In November 2013, Indila released her first single—"Dernière danse" ("Last Dance"), from the album Mini World—which quickly found success. It reached the top 10 of the French charts on 4 January 2014 and reached number 2 on 18 January, where it remained through the week of 22 March. The song remained in the top 200 in France through April 2015, for a total of 77 weeks in the top 200. It was also a success outside France; by the end of February 2014, "Dernière danse" was the number one song on iTunes in Greece and Romania, and the number two song on iTunes in Turkey. The music video for Dernière danse, released 4 December 2013, reached 100 million YouTube views on 30 July 2014 and has over 950 million views as of .

In February 2014, Indila released her first album, Mini World, which was produced by Skalp. In addition to "Dernière danse", two other singles from the album reached the top-20 in the charts in France: "Tourner dans le vide" ("Spinning in the Emptiness"), which reached number 13, and "S.O.S", which reached number 8. The album was the number 1 best-selling album in France the week of its debut and remained in the top-10 best-selling albums through the week of 11 October. A limited-edition CD/DVD version of Mini World was released in November 2014, with two new songs, orchestral versions of "Tourner dans le vide" and "Love Story", an acoustic version of "S.O.S", and videos of live performances of several tracks from the album. A second limited-edition release of Mini World in February 2015 contained the ten tracks from the original release, the two new songs from the first limited edition, and another new song. Mini World found success both in France, where it was the third-best-selling album of 2014, and outside the country, where it was the best-seller of 2014 in Poland and second-best-seller of 2014 in Belgium.

In October 2014, Indila won the MTV Europe Music Award for Best French Artist of 2014. She won Best New Album of the Year award (for Mini World) at the 30th Victoires de la Musique in February 2015. Indila was among the ten artists to receive the European Border Breakers Award in 2015.
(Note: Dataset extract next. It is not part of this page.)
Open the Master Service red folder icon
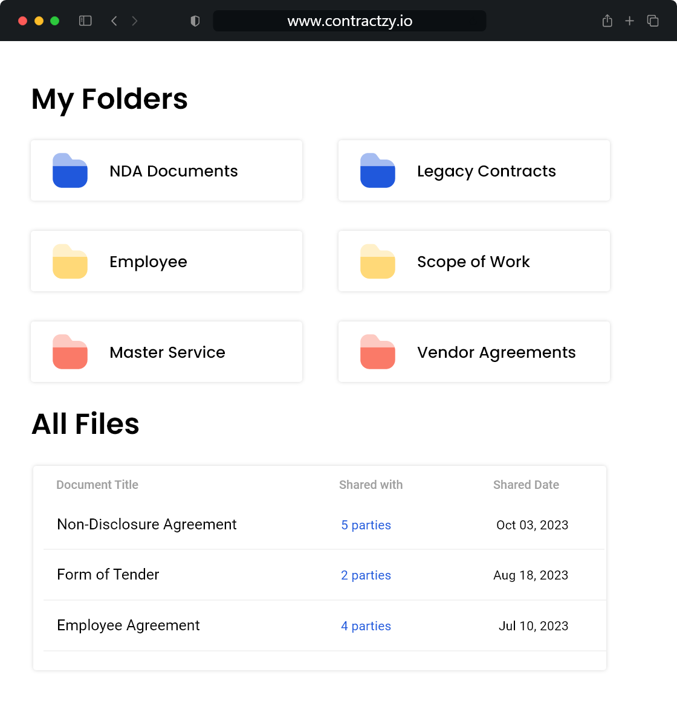Image resolution: width=677 pixels, height=701 pixels. coord(70,352)
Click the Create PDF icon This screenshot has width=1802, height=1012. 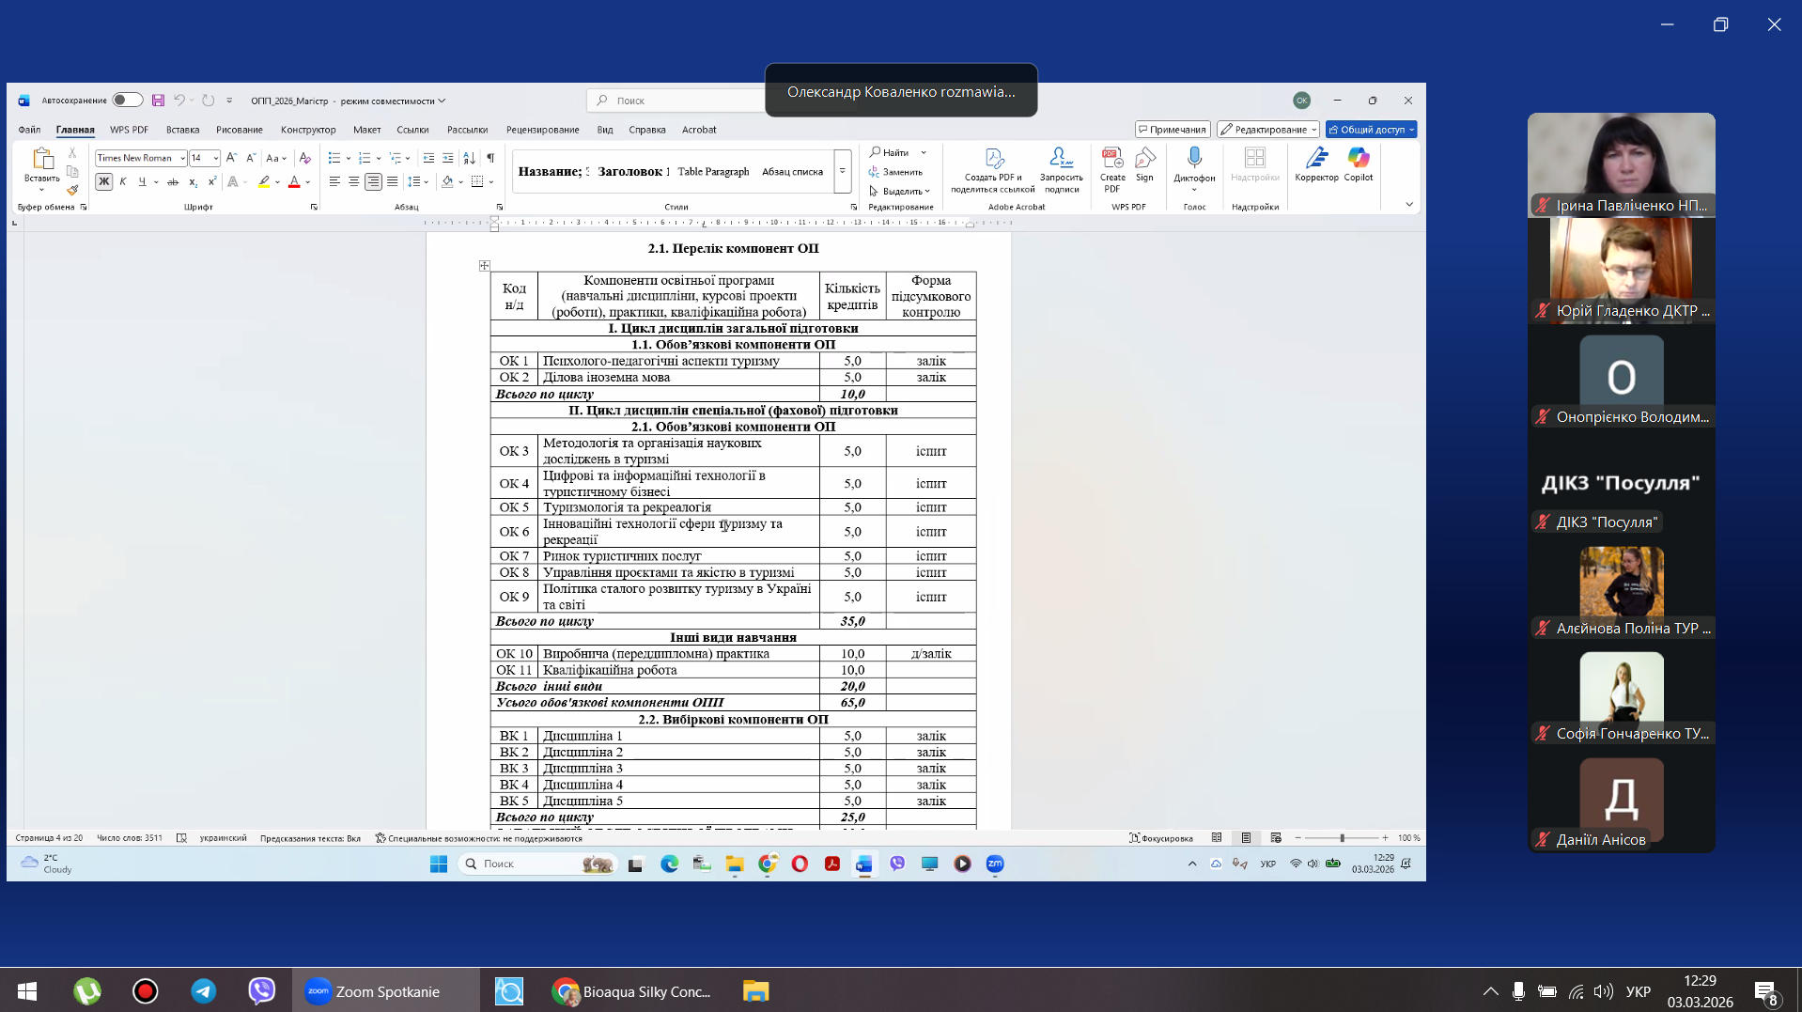1112,163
On 23 August 2019, Indila returned with her new song "Parle à ta tête". On 14 November, the music video for the song was released.

In April 2021, Amir's single Carrousel is a duet with Indila.

In January 2023, Zaho unveils the track Roi 2 cœurs in duet with Indila, on her album Résilience.

Artistry 
Indila's vocal range spans from F3 – D#5 and has alto type.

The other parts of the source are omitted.